Entram em disputa na Berlinale deste ano - sob o crivo do júri do qual o espanhol faz parte - cineastas das mais variadas gerações. Tem sangue jovem na lista em competição, como a franco-senegalesa Mati Diop, a italiana Margherita Vicario e o mexicano Alonso Ruizpalacios. Tem também medalhões: vide os franceses Bruno Dumont e Olivier Assayas e o sul-coreano Hong Sangsoo. A própria Alemanha sai em campo com o veterano Andreas Dresen. Entre as promessas sul-americanas encaradas como potenciais competidoras, foi selecionada uma produção colombiana que assume um hipopótamo como protagonista: "Pepe", de Nelson Carlos De Los Santos Arias. Ou seja: o que não falta é diversidade, palavra que Serra muito valoriza.
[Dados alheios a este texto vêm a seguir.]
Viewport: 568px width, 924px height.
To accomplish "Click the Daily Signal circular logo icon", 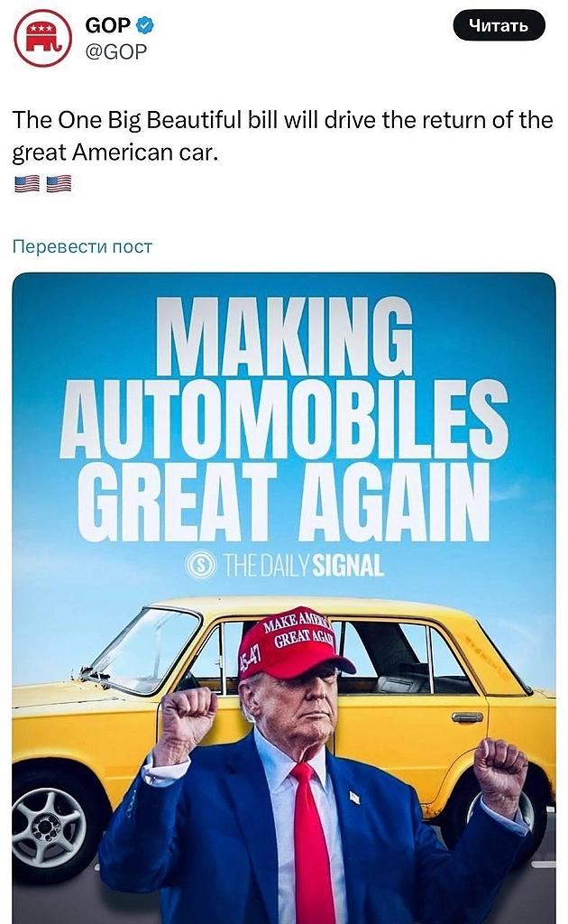I will coord(200,566).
"Tenho formas de pensar a linguagem que passam por uma herança de meu país nas telas. Sou, sim, um cineasta espanhol, pela minha gênese pessoal, mas o meu cinema não está preso a paradigmas nacionais, nascendo de uma troca com a França, no desejo de expressar o mundo a partir de uma inquietação formal que não se defina meramente pela palavra, ainda que esta, quando aparece em cena, tem uma relevância, um sentido, um efeito", disse Serra ao Correio da Manhã em solo espanhol, durante o Festival de San Sebastián, em 2023.

Empatia é um termo sempre usado na diagonal, nas raias da opacidade, nas trocas formais, oficiais e (vez ou outra) afetivas retratadas em "Pacifiction", um exercício autoral visualmente virtuoso adulado pela "Cahiers du Cinéma". Essa estampa de qualidade do mais respeitado periódico do mundo cinéfilo transformou o que era uma potente dramaturgia sobre a ressaca política de um mundo de ideologias afogadas num acontecimento, aquilo que revistas como a "New Yorker" chama de talk of the town, "O" assunto da cidade. Muitas vezes essa bênção francesa da "Cahiers" erra, sacralizando bezerros de ouro. Em outras (as enquetes em que figuraram Bertrand Mandico, Maren Ade, os Irmãos Safdie, Patricia Mazuy, Ladj Ly e Kleber Mendonça Filho) acertos foram reconhecidos e atestados pela História, como se faz agora com o catalão Albert Serra, o responsável por uma "pacificação" nunca plena dos legados do colonialismo.

"Este é um mundo onde os códigos de valor com que devíamos respeitar o próximo naufragaram", disse o cineasta. "Não uso o roteiro com os atores. Eu converso com eles, cena a cena, para tentar que eles se guiem pelo sentimento que cada sequência proposta sugere".

Desde o obrigatório "A Morte de Luís XIV" (2016), com Jean-Pierre Léaud, Serra goza de um prestígio autoral singular na Europa, como porta-voz de almas alquebradas pela percepção de que o tempo histórico que validava suas potências beira o ocaso. Artur Tort, habitual diretor de fotografia de seus longas, jamais olha para uma corte, um ambiente palaciano ou pro mix de resorts e inferninhos retratado em "Pacification" em busca de lugares comuns de luxo e de suntuosidade. Existem várias moléstias na dramaturgia de Serra e o tédio é uma delas, quase sempre acompanhado de um certo esnobismo maquinal, ou seja, uma arrogância em relação aos processos de interação social e de trocas financeiras. Assim sendo, lirismo é algo que não lhe cabe, ainda que exista algo de lúdico no verdume das florestas da Polinésia Francesa onde a trama se passa. Mas a preferência de Serra é pelo que existe (ora) de arenoso e (ora) de lamacento na alma do personagem central daquele Éden em falência: um misantropo alheio à perseverança humana chamado De Roller, Alto Comissário da República no Taiti.

Para viver a figura enigmática, que é galã e monstro no mesmo corpo, operando como Jekyll pro neoliberalismo e Mr. Hyde para o discurso ecológico, Serra convocou um ator em estado de graça: Benoît Magiel. Premiado em Cannes, em 2001, por "A Professora de Piano", em duo erótico com Isabelle Huppert, Magimel transforma De Roller num Exu que flana por diferentes mundos (o de governantes poderosos, o de turistas milionários e o bas-fond do comércio sexual) buscando equilíbrio. Mas a ameaça de um conflito atômico, somada à fagulha de um benquerer que parecia impossível, vai tirá-lo do ponto morto. Seu despertar revela, com o olhar decadentista de Serra, que o bárbaro é sempre aquele que se civilizou. É um roteiro deslumbrante, defendido por um ator no apogeu de seu vigor cênico.